▸ **Problem description**: Exactly one number should make up the answer: how many lines of the listing contain the string "computer".

▸ **Data for this exercise**:
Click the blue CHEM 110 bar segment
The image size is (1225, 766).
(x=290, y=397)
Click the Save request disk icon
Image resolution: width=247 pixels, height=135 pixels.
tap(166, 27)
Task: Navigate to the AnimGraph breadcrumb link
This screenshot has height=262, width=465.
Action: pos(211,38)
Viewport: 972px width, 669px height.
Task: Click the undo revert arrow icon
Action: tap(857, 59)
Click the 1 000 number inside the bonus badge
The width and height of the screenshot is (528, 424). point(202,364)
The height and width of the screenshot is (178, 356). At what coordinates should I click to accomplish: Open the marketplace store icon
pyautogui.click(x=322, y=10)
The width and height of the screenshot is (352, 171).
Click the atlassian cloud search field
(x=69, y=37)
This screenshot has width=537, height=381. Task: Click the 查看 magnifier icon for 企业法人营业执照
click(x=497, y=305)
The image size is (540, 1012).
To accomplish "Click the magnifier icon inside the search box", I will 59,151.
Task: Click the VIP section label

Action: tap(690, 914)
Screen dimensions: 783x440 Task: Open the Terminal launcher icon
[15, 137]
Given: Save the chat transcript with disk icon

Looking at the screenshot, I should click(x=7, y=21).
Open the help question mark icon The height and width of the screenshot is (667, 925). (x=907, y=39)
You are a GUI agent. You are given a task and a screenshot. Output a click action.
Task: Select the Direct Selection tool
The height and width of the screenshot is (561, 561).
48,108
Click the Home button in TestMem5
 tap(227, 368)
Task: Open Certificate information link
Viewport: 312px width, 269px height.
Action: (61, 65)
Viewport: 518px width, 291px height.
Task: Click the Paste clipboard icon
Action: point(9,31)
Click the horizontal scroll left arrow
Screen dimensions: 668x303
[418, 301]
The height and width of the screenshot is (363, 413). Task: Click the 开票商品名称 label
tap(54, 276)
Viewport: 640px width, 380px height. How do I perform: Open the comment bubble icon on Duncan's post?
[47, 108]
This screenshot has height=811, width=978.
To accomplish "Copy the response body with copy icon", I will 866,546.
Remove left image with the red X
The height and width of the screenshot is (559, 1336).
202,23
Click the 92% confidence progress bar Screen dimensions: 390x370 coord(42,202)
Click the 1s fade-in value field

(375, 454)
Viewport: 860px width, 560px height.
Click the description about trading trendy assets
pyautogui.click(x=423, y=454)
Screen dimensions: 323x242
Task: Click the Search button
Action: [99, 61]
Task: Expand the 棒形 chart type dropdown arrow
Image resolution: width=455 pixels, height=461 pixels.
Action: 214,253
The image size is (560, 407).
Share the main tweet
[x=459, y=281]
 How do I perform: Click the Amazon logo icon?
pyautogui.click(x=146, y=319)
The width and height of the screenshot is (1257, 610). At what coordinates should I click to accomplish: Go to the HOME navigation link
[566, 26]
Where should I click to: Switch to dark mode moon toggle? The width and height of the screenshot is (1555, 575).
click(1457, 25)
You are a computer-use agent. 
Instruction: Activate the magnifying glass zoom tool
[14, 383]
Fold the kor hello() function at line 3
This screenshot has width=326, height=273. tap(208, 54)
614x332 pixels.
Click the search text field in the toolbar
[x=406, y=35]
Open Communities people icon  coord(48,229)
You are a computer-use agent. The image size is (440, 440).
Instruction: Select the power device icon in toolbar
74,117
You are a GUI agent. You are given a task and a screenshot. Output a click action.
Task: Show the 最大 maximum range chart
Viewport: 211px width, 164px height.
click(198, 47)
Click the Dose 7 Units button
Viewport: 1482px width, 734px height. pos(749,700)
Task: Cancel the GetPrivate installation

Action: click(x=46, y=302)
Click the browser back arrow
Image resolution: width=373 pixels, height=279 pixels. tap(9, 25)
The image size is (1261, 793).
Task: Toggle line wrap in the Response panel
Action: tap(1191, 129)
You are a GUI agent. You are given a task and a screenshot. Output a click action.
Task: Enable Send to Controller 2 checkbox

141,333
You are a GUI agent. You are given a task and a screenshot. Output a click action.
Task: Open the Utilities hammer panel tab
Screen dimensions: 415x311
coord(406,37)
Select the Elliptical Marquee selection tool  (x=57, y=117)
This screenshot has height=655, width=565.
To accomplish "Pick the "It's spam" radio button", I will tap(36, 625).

▸ **Exercise response**: 2